もちろん、この内容は直ちに天皇側に伝えられず、伝えられたのは3月20日であったが、3月はじめとは、マッカーサーにとって5月から始まる東京裁判に備えて、天皇を起訴することなく、戦犯から除外するためのもっとも重要な時期でもあった。もちろん天皇側にとっても最も緊張した時期であったにちがいない。

3月2日には各国検事・検事補からなる執行委員会が組織され、4日から最初の執行委員会の会議が行われ、翌5日には被告人の人数は20名を超えず15名が望ましいとの合意ができ、11日の会議から被告人選定がはじまった。

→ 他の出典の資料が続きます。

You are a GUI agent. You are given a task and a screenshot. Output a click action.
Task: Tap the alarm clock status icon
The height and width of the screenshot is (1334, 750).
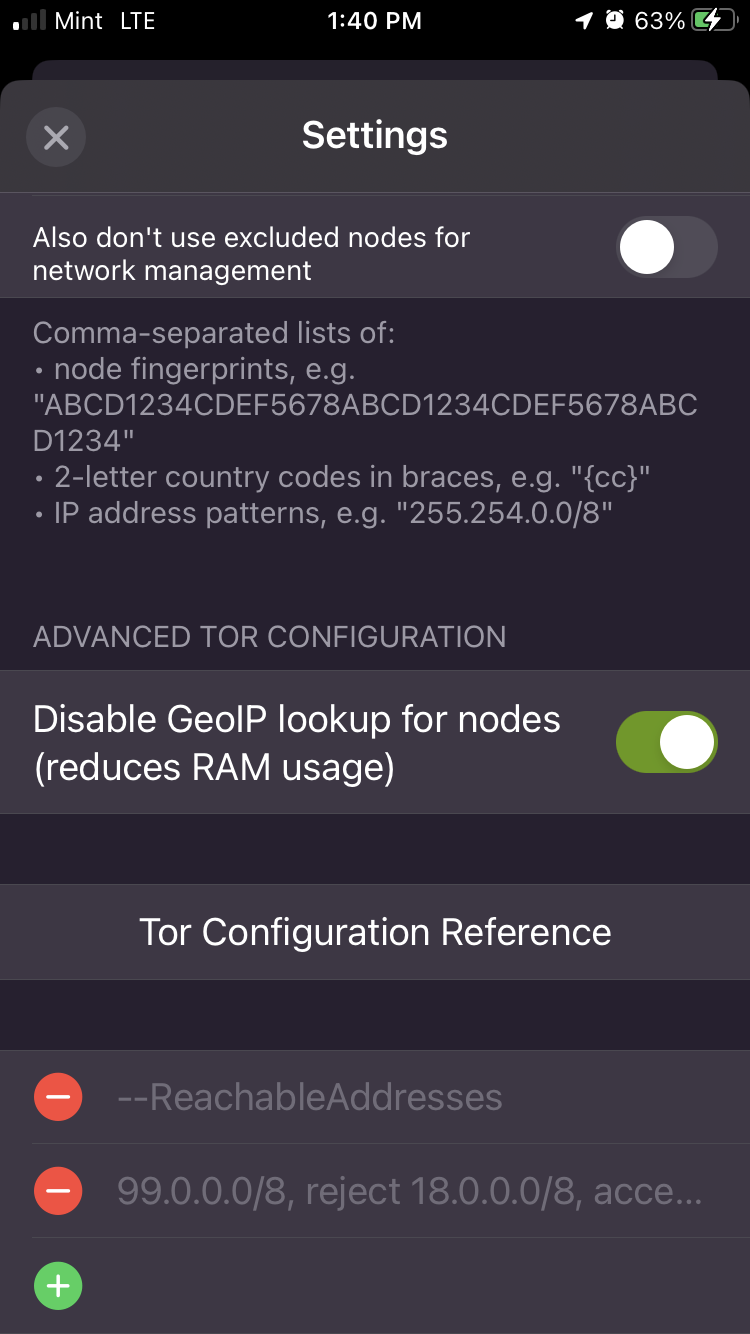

さらにまた、昭和天皇は、たぶん東京裁判に出廷させられた場合の準備と思われるが、3月18日から、側近で宮内省御用掛の寺崎英成らに自己の戦争との関わりを語り、口述させていた。寺崎の3月18日の日記には「陛下病臥中ナリ」とあるほど、切羽詰った中での聞き取りだった。

こうして、憲法改正問題を同時進行する東京裁判問題あるいは連合国の情勢と重ね合わせてみるとマッカーサーにとって、憲法改正草案要綱は一日でも遅らすことのできないものだったことがわかる。それは天皇に象徴という地位を与え、退位を思いとどまらせるためだけではなく、連合国に対して、とくに極東委員会と東京裁判のために必要だったのである。しかも、それは天皇が将来に向かって自ら積極的に平和と人権を尊重した憲法をつくろうとしていることの証として、日本国民に対するとともに、連合国に対しても必要な憲法であったのである。

しかもそのためには、戦争放棄条項が盛り込まれたこの草案要綱を、東京裁判の被告人選定の段階で、直接天皇の言葉である勅語を付して発表する必要があったのである。この意味では戦争放棄条項は、天皇を戦犯から除外するための戦略として憲法に盛り込まれたといえよう。

マッカーサーが草案要綱を連合国に知らせることをいかに急いでいたかは、できあがった要綱をGHQは「当日直ちに飛行機でアメリカの極東委員会に送り、関係国に交付」した、と楢橋書記官長から聞いた話として入江が書いていることからもあきらかである。